> _WORK REQUIRED_: Write the next part of the piece on embedded EMR telemedicine products, picking up after its final sentence.

> _EXERCISE TEXT_:
——————————

So now, these EMR companies that have created embedded telemedicine platforms are pushing hard to convince you that you need an embedded product to have the best experience. But it's clear, the real reason is they make more money if you buy their embedded solution.

After looking at most of these solutions, I realized that very few have the workflow, features, and functionality you need in a telemedicine platform.

For example, think about going to your doctor's office, what is one of the first things you do? You probably go up to the front desk, and they hand you some paperwork to fill out. The same thing should happen in a telemedicine visit. When you sign into the telemedicine session, it should present you with the documents that you would typically get at the front desk. You should be able to fill them out, and even sign them electronically so the process shouldn't be any different from an in-person visit. Next, you should be able to pay your copay, so the telemedicine product must have the capability of presenting you with a payment method.

Another example is most physicians' offices allow walk-in patients. How is this handled with most telemedicine products? Very few of them have this capability. They would need a virtual waiting room where, just like in an in-person waiting room, patients are seen in the order they show up. Most embedded telemedicine solutions do not have this capability.

There are some reasons to integrate some of the functionality of the telemedicine product with the EMR such as integration to the patient portal to let your patient's create a telemedicine appointment by selecting their physician, a date, time, etc. But again if you have the right functionality this can be done with something as simple as a patient forward-facing calendar that some telemedicine solutions offer that can easily be accessed through the patient portal without a major expense in integration.

——————————

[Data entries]
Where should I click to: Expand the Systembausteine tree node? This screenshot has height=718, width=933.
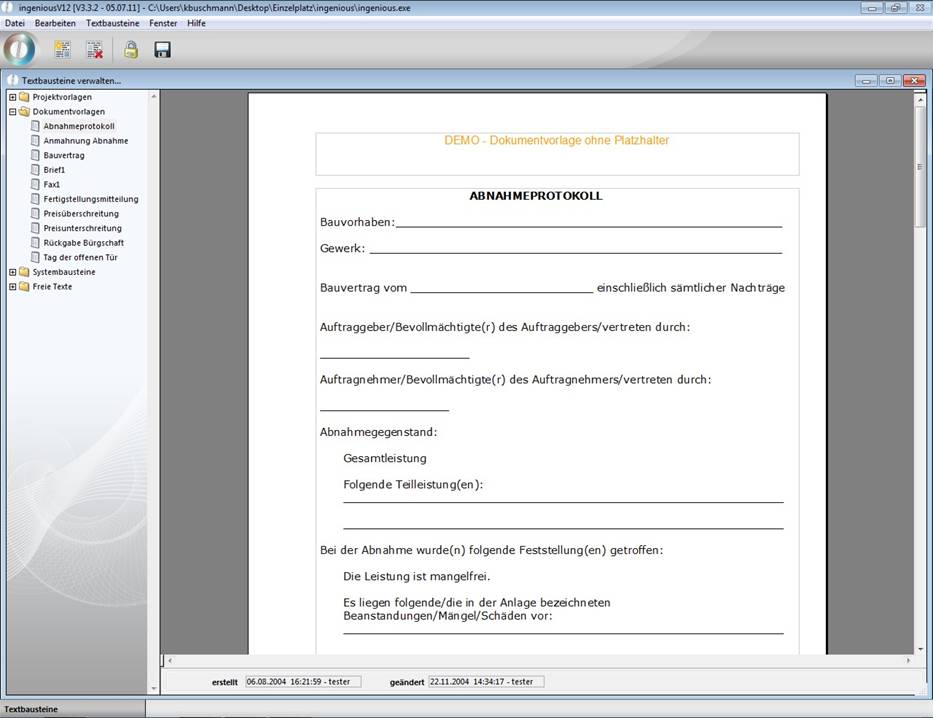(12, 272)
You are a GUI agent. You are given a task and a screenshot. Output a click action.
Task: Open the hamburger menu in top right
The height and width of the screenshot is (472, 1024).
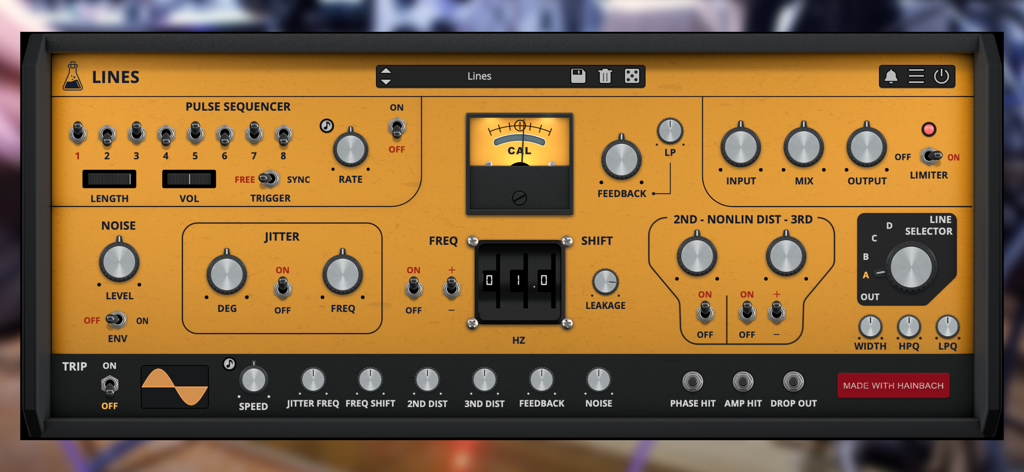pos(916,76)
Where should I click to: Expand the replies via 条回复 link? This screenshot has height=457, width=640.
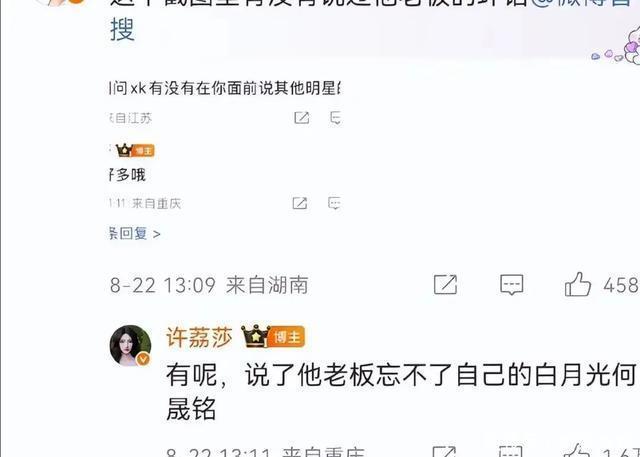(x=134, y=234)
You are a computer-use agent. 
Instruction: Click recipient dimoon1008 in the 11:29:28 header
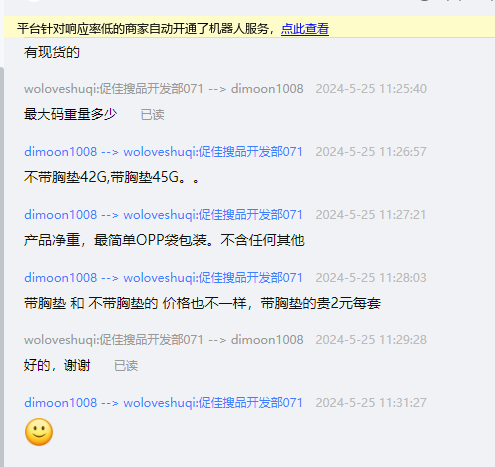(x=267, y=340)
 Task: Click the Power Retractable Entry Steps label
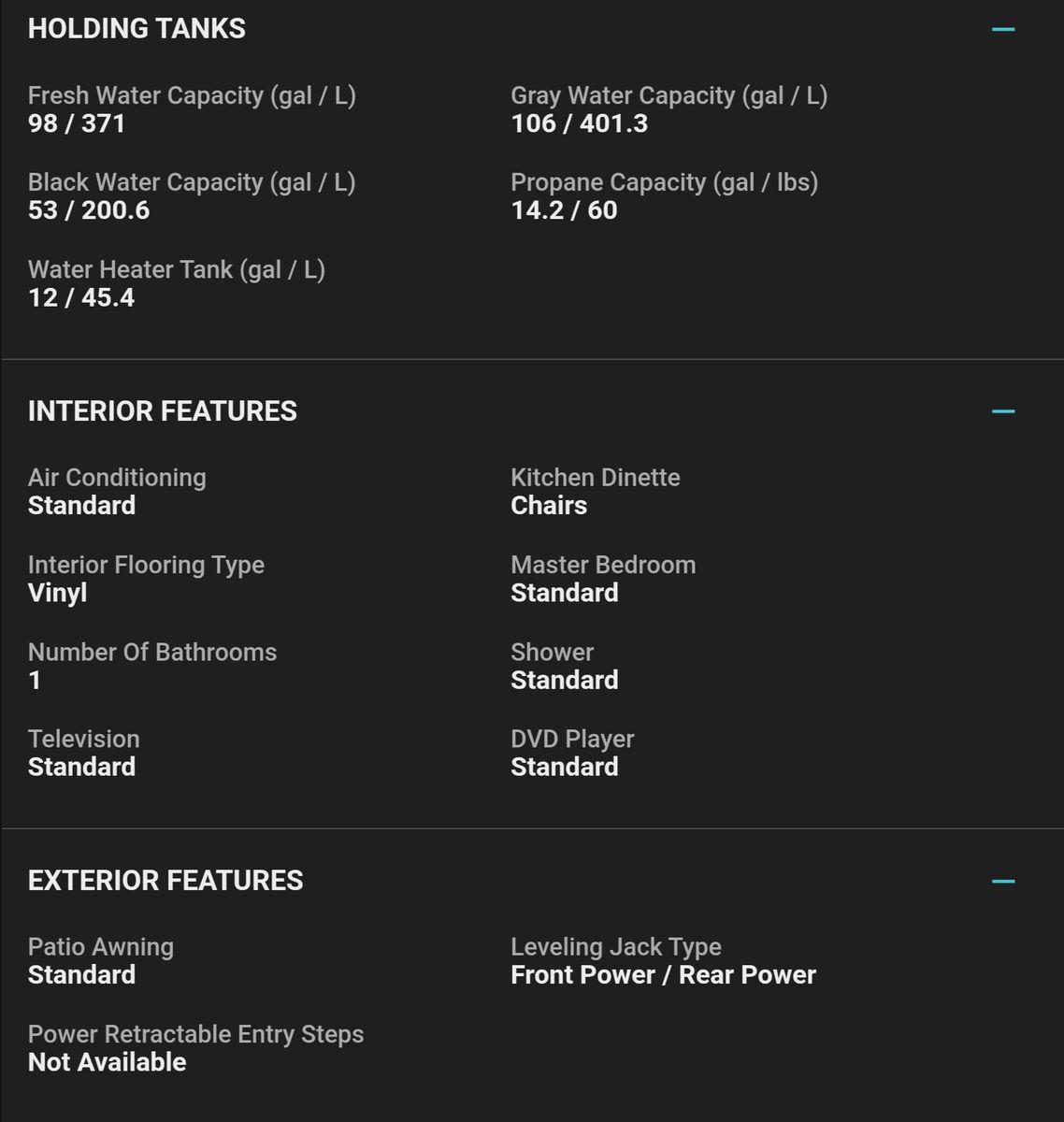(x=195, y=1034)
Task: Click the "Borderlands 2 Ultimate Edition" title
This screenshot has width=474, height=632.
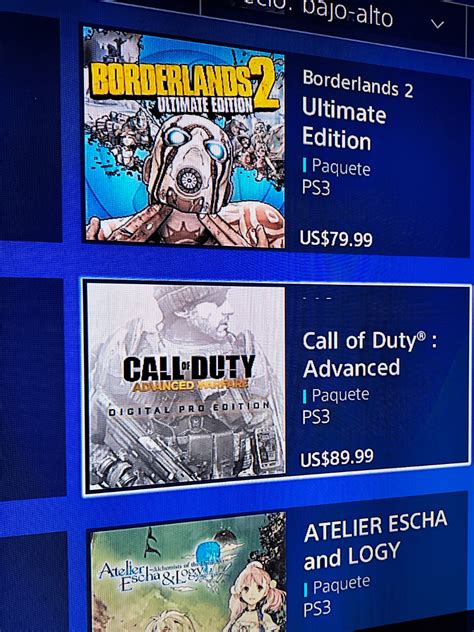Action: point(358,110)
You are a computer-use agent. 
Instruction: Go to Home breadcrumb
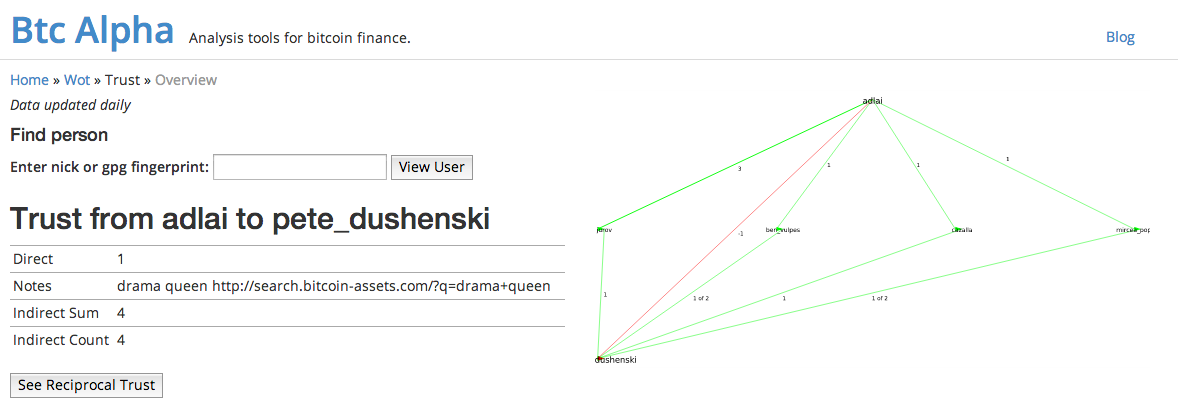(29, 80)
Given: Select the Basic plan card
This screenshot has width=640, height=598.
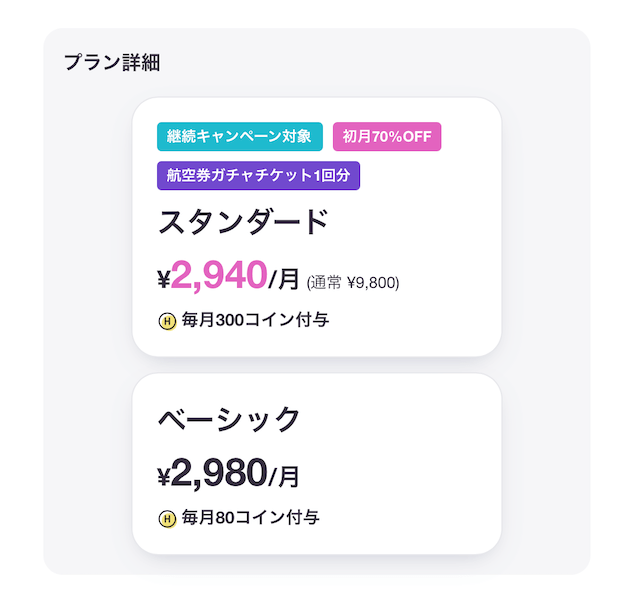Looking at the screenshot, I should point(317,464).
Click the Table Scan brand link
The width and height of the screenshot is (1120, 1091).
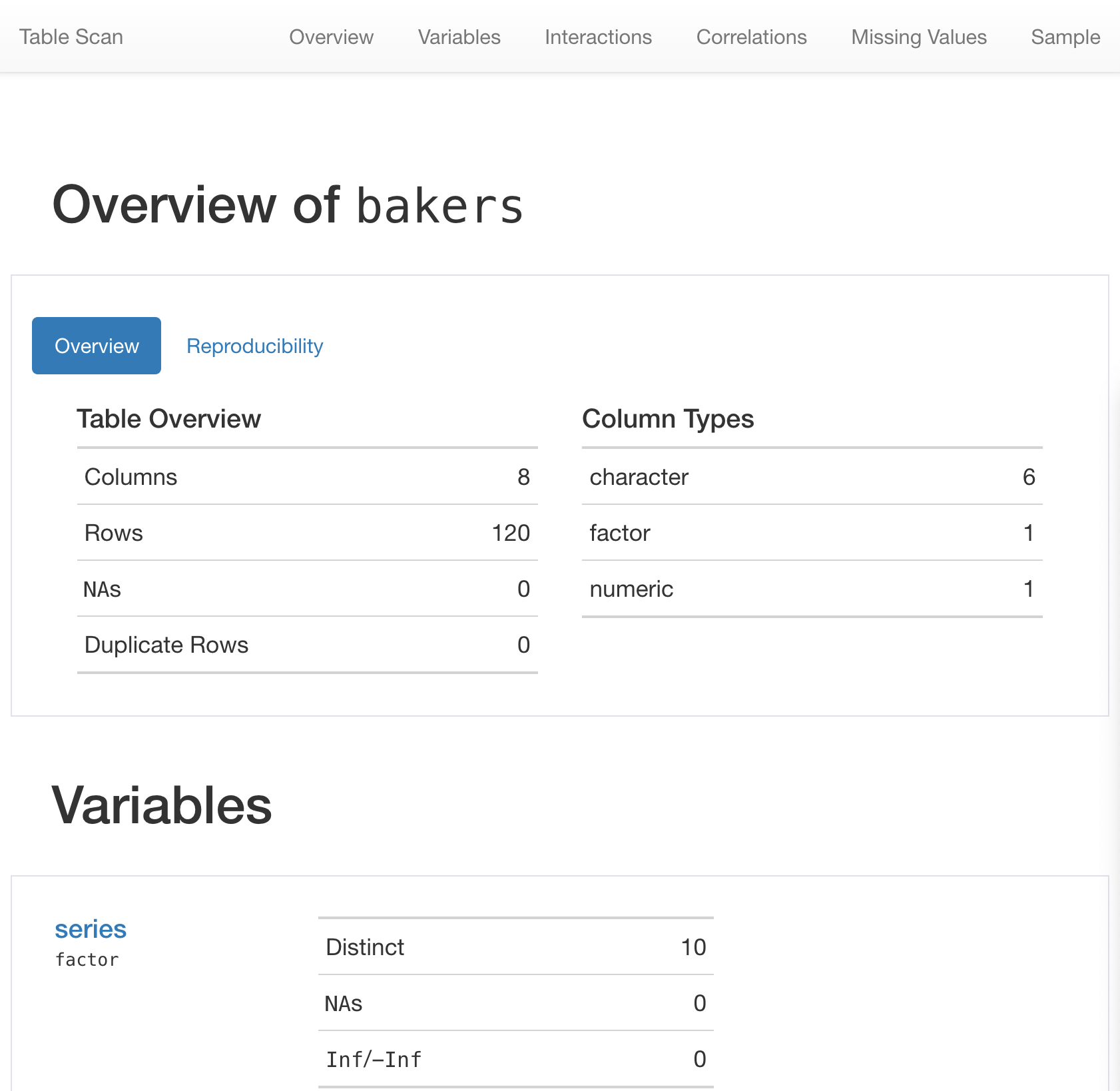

——————————

> _RESPONSE BOX_:
I have found that telemedicine solutions that are not embedded offer more flexibility in the way you interact with your patients. For example, we have one large healthcare entity that has more than 24 different workflows based on what type of patients they are seeing or what departments, such as the ICU, Emergency Department, or Stroke Unit. These all operate slightly differently to accommodate the needs of the department and patient.

It's critical that the telemedicine vendor can create a workflow and different solutions to effectively interact with your patients. At the same time, your practice should emulate the same experience for your patient and your physician.

There is more telemedicine than that -- you should also consider integration to medical carts and devices. When you look at rural America you realize there is a need for specialists daily. Most of the facilities have an arrangement with different specialists who visit every 2-3 weeks and see these patients at the rural facility. Obviously, the problem with this is that not everybody can wait 2-3 weeks to see their specialist. With telemedicine, the specialist could literally see patients any day just like a scheduled appointment in the office. With the integration with medical devices and medical carts, almost everything that could happen in a doctor's presence can happen with telemedicine.

For example, a cardiologist would be to listen to a patient's heart, view their EKG, check blood pressure, etc. With the right telemedicine solution, this works the same way as if they traveled to the physician's office, while patients visit their local rural hospital instead. There, a nurse facilitates all the medical devices to be used for that patient. The same would hold true for dermatology, diabetes, obesity etc. Even pre and post-surgery appointments can be addressed by telemedicine.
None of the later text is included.